Since the US Fish and Wildlife Service (USFWS) stripped Endangered Species Act (ESA) protections from gray wolves across most of the country last year, the embattled animals have come under unprecedented attack in several states. In February, Wisconsin authorized the first wolf-hunting season since 2014. In less than three days, hunters (many of them using hounds) and trappers killed 218 wolves. A study by Wisconsin researchers estimated that dozens more wolves have been killed illegally in the state since ESA protections were removed.
In the Northern Rockies, Idaho lawmakers enacted a bill allowing up to 90 percent of the state’s wolf population to be killed by hunters, trappers, government agencies, and private contractors.
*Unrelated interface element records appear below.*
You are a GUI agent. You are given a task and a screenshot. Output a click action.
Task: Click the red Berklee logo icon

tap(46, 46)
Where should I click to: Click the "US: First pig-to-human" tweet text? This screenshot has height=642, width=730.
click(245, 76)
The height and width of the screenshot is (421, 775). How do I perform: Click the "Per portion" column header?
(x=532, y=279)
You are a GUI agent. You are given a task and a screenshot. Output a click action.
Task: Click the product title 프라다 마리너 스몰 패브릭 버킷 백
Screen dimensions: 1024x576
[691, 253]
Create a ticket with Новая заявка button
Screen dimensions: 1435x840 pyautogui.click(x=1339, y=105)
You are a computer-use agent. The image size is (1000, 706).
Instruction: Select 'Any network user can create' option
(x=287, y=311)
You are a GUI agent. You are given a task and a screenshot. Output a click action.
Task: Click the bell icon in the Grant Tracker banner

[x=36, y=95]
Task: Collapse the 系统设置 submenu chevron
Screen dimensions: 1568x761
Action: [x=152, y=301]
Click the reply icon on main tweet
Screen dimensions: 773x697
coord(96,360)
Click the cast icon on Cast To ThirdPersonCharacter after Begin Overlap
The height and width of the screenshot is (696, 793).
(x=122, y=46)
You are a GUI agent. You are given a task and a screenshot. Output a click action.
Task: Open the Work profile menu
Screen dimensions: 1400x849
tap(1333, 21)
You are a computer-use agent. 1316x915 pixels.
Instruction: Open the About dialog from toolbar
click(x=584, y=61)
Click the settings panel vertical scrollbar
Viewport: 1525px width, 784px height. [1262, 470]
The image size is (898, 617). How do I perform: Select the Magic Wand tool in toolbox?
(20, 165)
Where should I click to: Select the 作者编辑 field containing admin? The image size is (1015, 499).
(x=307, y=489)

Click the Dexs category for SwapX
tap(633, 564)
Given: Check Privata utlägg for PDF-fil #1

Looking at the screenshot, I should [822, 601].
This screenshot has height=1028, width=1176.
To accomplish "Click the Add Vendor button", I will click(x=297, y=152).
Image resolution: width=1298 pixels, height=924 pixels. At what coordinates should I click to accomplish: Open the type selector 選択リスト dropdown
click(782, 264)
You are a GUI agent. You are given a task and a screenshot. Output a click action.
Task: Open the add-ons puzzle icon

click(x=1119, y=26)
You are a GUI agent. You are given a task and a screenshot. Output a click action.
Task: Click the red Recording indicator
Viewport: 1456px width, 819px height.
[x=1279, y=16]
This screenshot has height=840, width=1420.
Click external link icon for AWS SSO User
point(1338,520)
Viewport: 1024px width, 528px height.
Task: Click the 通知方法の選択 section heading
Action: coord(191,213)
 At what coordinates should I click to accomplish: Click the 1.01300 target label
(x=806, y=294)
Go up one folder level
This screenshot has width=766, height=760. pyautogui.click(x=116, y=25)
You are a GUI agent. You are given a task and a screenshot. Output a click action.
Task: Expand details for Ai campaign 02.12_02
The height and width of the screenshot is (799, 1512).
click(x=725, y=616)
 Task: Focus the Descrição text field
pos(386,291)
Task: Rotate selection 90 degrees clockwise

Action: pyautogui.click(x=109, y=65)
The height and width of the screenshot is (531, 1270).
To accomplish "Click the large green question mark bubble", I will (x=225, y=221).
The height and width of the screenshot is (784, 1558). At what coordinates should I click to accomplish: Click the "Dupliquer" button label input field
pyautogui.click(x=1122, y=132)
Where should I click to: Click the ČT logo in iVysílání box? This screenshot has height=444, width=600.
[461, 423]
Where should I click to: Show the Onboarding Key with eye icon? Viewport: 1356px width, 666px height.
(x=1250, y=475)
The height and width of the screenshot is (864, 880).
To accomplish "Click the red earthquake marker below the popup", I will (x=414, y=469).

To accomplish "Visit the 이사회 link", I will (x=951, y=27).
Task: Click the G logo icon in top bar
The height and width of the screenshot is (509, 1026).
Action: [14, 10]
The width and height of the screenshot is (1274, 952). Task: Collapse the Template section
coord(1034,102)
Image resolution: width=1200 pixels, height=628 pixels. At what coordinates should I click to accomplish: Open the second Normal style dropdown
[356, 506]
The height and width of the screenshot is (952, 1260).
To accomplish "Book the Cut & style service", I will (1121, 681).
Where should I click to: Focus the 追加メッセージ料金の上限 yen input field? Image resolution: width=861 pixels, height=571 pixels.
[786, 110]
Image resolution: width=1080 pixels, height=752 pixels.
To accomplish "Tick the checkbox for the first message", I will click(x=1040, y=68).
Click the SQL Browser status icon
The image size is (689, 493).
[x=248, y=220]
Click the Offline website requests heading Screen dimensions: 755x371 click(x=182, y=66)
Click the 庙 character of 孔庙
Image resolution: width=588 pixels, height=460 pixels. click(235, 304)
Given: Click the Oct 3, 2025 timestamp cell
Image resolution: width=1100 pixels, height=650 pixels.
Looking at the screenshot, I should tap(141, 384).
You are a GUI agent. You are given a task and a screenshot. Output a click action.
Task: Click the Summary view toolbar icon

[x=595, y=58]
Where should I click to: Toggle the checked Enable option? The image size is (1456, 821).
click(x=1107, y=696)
Around the same time, Montana adopted a series of bills similarly designed to dramatically reduce the state’s wolf population. One authorized snares to be used to trap wolves. Another allowed a month-long expansion of the wolf-trapping season. A third allowed night hunting of wolves, the use of bait to hunt and trap wolves, and the killing of an unlimited number of wolves by the holder of a single wolf license.
Wildlife advocates are pushing back. Several organizations have sued the USFWS, and others have petitioned the agency to exercise its emergency listing authority under the ESA to restore gray wolves in the Northern Rockies to the list of threatened and endangered wildlife.